### [What to work on]
In the records, take the part that opens with the line containing "What do you see at coordinates (936, 342)" and closes with the line containing "center [769, 178].". Write those lines out again with "The height and width" switched to "The dimensions", leaving everything else the same.

* * * * * * * * *

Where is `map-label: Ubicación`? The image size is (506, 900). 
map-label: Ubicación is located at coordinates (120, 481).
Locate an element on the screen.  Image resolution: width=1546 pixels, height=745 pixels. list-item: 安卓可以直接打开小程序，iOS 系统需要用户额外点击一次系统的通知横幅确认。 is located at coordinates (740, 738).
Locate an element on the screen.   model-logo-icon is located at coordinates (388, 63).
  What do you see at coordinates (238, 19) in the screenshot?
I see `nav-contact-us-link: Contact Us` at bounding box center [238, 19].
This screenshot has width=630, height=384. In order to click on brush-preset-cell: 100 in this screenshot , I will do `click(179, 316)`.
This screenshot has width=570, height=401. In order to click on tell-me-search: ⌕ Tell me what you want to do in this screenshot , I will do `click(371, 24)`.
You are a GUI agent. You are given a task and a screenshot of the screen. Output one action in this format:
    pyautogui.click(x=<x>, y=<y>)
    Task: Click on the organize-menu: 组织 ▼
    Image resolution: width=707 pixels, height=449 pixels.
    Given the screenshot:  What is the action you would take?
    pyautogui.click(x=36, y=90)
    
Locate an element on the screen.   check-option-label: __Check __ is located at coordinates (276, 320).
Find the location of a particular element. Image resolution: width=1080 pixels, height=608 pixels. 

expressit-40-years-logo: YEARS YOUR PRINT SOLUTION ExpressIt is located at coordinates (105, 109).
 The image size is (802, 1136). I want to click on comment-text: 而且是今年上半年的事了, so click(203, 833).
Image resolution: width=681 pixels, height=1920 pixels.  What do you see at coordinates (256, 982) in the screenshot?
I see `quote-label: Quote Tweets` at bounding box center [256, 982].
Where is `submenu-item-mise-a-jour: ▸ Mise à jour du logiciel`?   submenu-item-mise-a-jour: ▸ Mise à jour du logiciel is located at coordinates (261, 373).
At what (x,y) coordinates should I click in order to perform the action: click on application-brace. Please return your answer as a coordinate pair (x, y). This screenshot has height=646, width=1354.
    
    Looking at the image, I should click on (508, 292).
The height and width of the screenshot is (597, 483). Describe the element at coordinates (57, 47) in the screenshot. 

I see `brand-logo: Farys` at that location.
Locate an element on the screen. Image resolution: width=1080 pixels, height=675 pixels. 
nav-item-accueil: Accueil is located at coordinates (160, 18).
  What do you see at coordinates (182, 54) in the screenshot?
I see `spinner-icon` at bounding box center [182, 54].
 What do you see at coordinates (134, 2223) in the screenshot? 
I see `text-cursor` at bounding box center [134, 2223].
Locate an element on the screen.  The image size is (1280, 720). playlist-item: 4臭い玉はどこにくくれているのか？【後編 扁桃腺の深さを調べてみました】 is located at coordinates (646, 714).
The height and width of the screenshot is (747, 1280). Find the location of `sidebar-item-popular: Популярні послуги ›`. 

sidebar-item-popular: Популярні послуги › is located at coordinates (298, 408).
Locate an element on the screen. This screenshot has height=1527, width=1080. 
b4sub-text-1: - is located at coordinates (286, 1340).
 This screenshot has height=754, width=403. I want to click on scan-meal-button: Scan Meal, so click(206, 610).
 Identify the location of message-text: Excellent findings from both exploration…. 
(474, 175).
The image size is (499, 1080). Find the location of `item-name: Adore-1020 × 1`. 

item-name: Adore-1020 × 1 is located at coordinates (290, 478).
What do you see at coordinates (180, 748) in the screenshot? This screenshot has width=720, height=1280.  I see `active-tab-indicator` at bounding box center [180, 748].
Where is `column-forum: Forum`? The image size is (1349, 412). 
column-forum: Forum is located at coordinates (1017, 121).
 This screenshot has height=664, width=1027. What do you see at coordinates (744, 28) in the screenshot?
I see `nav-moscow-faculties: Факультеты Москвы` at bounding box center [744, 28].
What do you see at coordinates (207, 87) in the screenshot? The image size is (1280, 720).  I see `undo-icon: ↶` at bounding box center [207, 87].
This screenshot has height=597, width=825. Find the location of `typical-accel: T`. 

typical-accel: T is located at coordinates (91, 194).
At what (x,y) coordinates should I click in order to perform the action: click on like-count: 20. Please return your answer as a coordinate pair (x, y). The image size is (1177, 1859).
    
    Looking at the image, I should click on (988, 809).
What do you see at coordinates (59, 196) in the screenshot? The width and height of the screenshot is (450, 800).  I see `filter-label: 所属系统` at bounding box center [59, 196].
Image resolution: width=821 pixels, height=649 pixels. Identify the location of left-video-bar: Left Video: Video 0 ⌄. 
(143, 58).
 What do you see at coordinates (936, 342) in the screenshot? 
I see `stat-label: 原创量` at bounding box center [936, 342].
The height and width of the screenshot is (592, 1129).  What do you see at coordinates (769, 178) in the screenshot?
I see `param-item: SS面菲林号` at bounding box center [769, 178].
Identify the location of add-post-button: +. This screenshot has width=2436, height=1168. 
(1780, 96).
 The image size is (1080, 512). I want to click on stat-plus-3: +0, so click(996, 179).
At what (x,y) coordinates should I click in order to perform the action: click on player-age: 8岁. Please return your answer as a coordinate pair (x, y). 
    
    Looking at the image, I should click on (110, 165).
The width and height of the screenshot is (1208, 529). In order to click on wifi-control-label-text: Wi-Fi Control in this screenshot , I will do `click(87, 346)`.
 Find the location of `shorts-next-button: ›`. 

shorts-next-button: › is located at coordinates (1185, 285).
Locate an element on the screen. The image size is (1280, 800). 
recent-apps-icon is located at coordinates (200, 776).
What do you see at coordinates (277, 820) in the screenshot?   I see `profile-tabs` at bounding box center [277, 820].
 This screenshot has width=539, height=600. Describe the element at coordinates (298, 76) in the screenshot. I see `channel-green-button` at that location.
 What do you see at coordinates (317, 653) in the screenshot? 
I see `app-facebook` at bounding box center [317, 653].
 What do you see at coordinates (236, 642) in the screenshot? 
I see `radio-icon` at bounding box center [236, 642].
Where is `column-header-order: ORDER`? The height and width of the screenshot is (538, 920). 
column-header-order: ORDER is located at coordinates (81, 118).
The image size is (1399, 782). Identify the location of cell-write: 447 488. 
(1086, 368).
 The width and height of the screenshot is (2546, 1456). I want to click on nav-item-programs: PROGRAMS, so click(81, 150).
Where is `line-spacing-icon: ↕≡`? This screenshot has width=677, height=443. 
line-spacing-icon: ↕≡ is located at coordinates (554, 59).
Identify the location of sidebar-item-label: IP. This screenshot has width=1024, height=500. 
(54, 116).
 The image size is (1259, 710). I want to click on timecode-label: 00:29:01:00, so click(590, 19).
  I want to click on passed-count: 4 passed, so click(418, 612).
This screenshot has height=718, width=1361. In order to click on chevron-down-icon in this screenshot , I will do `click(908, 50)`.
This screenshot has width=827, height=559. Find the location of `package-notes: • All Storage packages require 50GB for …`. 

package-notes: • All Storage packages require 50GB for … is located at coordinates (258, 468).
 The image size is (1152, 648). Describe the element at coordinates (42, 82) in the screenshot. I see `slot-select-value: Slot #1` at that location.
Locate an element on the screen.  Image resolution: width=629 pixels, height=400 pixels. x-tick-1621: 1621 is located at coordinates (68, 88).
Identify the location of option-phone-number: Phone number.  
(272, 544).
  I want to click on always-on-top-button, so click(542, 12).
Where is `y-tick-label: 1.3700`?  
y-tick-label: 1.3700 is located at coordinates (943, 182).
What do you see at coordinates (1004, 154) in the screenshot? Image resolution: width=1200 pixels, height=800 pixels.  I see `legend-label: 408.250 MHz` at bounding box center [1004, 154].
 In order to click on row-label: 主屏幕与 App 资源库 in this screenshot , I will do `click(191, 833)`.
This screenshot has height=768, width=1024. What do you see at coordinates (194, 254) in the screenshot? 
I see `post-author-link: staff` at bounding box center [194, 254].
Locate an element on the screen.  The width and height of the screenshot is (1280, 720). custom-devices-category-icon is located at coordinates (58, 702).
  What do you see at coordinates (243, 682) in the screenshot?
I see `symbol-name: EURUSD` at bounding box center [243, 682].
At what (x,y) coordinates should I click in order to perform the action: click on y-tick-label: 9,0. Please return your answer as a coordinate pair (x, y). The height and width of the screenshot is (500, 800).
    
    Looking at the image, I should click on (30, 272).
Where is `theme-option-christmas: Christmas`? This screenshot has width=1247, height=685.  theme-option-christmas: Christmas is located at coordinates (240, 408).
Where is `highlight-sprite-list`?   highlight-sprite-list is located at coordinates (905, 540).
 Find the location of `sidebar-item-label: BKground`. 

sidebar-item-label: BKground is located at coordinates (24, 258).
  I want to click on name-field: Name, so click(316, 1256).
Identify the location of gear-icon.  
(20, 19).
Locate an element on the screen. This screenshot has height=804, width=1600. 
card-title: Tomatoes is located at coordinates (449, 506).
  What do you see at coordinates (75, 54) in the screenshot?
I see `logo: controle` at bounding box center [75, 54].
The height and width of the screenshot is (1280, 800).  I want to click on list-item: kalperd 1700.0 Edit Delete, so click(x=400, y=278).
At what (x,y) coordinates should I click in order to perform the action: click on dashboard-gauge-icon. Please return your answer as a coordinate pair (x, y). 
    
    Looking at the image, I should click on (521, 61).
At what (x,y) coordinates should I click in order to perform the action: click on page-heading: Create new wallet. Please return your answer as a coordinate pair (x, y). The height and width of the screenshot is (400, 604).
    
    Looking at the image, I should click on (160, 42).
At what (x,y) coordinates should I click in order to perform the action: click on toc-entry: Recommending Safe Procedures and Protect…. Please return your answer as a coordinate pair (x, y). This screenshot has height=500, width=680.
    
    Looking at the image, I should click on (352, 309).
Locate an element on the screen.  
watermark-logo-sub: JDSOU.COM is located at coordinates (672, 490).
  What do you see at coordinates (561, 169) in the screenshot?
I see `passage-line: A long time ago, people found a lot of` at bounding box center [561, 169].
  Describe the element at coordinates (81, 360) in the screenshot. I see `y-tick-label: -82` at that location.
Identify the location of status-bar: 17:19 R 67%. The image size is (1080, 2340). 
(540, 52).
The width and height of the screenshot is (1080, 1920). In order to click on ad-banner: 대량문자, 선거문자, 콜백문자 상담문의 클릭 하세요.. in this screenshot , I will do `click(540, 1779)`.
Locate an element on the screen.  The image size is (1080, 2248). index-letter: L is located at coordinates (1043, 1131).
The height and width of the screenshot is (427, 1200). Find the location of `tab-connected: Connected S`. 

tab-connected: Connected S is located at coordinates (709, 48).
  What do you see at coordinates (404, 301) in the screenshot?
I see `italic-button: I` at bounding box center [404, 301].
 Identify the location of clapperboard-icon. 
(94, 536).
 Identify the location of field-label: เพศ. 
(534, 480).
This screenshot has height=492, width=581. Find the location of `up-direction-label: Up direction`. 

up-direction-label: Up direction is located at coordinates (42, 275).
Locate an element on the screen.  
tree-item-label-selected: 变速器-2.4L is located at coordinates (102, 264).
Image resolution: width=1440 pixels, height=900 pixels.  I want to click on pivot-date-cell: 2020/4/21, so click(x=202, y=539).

* * * * * * * * *

### [Answer space]
 What do you see at coordinates (936, 342) in the screenshot? 
I see `stat-label: 原创量` at bounding box center [936, 342].
The dimensions of the screenshot is (592, 1129).  What do you see at coordinates (769, 178) in the screenshot?
I see `param-item: SS面菲林号` at bounding box center [769, 178].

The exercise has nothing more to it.